When the novel opens, 40-something Todd Mills is an investigative reporter for the CrimeEye program on Channel 7 in Minneapolis. His work has garnered two Emmy awards and is speeding Todd toward a promotion to the news anchor desk. However, ever since his teen years, Todd has been living a double life—his public success has come at the cost of being a closeted man.

For the past four years, Todd has been in a relationship with Michael Carter, an accountant who doesn’t hide his sexual orientation and is increasingly fed up with Todd’s unwillingness to live openly. One evening, Michael gives Todd an ultimatum: the closet goes, or Michael does. Todd is furious at the idea, terrified that coming out will wreck his TV career. Michael and Todd argue intensely. After Todd smashes up their belongings in a selfish tantrum, he storms out of the apartment to stew over what sounds to him like Michael’s unreasonable expectations.



For 24 hours, Todd considers his options, vacillating between his anger at Michael and the realization that he loves him too much to let him go. Finally, over some diner food, Todd realizes that Michael is right—their relationship is more important than staying in the closet. Todd rushes home to beg for Michael’s forgiveness, but it is too late. By the time he arrives, the apartment building has been roped off in police tape as emergency vehicles and the CrimeEye news van block off the street. Michael has been viciously killed. As Todd tries to recover from shock, his Channel 7 rival, Cindy Wilson, asks him on camera whether he knew the victim. Todd looks into the camera and answers, “He is my lover,” breaking out of the closet once and for all.

For a long time, Todd is so distraught that he cannot function. He and his longtime lesbian attorney friend Janice Gray commiserate over Michael’s death, and over their shared conviction that their lives would have been much easier had they been born straight. Mostly, though, Todd self-flagellates out of his guilt for treating Michael badly, for putting his ambitions ahead of his love, and for forcing Michael to tolerate being a secret for so many years. Todd also reconnects with his sister, Maggie, whose own marriage is deeply dysfunctional—together, they discuss their childhood in Chicago, their Polish immigrant father, and his decision to completely renounce his Polish name and identity after marrying an American woman. Double identities seem to run in Todd’s family.

Just as Todd’s grief threatens to overwhelm him, however, the police decide that he is the most likely murder suspect. Their theory is that he killed Michael to protect his career after Michael threatened to out him. Desperate, Todd starts using his investigative skills to hunt for the murderer himself. Along the way, he connects with a police officer who doesn’t believe that Todd is guilty—Steve Rawlins, a good-looking gay man. As they work together, following clues that lead them through a series of gay bars and nightclubs, Todd and Steve discover a mutual attraction that quickly leads to a sexual connection.

··········

### EXERCISE TASKS
a - According to the plot summary, what does Michael Carter do for a living?
b - List every person the plot summary refers to by name.

### EXTRACTED MATERIAL
··········

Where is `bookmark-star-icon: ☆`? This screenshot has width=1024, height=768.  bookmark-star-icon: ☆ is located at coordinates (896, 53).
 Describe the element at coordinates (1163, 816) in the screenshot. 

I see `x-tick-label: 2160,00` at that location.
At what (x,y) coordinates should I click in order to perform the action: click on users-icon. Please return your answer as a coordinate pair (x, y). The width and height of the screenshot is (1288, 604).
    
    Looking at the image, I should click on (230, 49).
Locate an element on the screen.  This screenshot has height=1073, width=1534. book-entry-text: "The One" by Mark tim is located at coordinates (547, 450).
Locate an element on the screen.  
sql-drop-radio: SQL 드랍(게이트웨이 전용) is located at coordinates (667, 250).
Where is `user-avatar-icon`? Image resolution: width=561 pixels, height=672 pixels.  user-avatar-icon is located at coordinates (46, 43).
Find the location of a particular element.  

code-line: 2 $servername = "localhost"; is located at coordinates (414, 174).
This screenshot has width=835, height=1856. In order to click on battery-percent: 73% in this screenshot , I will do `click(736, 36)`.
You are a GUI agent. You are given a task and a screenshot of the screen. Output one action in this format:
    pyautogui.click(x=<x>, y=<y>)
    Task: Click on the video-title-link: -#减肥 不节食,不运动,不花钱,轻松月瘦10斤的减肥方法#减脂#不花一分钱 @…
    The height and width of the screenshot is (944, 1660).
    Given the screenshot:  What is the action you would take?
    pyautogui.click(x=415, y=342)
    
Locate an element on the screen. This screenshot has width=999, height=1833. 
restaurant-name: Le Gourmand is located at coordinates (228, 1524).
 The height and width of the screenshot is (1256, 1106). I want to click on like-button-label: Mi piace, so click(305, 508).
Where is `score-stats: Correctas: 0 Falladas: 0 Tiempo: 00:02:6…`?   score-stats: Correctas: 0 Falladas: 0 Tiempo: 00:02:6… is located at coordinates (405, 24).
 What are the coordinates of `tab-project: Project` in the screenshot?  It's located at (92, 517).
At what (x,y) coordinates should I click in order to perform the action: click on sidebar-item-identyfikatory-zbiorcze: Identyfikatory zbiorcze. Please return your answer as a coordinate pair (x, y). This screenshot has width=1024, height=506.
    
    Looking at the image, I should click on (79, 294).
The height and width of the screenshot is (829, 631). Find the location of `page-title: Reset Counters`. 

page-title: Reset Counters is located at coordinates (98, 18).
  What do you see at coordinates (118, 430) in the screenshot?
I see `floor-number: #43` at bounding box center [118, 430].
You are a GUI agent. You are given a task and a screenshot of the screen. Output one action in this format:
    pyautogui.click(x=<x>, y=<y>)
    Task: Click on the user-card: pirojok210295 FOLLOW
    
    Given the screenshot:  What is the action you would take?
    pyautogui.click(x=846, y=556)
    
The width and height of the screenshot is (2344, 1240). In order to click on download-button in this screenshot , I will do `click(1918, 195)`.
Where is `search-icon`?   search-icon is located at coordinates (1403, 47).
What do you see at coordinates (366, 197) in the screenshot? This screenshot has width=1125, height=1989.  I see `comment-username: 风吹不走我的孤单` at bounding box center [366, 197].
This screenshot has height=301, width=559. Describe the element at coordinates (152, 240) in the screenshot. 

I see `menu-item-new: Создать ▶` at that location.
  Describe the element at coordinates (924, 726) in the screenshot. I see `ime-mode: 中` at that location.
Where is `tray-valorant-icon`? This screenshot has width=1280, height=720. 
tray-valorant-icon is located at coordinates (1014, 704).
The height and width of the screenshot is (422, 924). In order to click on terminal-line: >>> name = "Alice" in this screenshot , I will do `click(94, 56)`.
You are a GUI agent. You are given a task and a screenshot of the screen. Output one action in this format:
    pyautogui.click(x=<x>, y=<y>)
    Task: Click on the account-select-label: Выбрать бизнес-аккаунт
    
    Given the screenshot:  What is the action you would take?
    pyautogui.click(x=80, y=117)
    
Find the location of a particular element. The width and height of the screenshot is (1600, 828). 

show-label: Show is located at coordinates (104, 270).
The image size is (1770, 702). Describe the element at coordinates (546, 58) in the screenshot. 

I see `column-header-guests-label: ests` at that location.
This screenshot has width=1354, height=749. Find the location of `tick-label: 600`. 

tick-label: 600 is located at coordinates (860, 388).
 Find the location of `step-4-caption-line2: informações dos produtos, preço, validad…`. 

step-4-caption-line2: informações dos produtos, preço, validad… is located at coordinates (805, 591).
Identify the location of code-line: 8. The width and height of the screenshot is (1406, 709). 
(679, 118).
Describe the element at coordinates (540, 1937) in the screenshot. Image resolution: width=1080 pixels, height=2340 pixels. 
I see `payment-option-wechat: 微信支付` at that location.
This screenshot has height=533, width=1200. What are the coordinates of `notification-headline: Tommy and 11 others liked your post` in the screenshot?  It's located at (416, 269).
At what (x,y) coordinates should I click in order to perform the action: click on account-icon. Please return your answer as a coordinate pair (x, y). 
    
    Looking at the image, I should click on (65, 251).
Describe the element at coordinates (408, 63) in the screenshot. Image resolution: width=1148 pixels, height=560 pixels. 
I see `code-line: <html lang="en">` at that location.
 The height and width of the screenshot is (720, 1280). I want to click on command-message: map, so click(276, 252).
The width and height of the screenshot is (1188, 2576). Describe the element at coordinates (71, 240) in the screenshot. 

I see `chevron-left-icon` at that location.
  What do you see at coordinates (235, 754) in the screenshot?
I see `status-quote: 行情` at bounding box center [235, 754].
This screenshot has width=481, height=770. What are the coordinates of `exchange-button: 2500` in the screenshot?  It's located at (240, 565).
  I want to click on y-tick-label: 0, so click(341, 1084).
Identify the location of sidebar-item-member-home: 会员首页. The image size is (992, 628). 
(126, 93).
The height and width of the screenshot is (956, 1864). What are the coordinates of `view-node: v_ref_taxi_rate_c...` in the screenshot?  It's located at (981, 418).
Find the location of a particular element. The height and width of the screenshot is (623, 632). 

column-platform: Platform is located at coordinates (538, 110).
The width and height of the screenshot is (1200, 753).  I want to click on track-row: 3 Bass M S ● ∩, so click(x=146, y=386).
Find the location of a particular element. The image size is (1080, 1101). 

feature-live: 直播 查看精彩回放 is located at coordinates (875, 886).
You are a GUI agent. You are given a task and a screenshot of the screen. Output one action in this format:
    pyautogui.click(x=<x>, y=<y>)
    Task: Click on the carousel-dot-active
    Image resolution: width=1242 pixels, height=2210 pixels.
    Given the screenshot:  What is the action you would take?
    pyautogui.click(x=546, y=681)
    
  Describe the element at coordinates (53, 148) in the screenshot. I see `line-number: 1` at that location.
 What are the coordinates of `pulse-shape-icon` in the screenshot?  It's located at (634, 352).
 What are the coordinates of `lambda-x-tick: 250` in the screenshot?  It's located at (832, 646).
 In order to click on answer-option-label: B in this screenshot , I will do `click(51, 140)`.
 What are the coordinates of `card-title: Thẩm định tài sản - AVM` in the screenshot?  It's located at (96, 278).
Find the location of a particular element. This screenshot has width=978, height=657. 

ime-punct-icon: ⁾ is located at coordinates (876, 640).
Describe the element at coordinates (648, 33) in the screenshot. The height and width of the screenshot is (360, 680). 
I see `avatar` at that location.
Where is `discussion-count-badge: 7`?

··········

### ANSWERS PROVIDED
a - He is an accountant.

b - Todd Mills, Michael Carter, Cindy Wilson, Janice Gray, Maggie, Steve Rawlins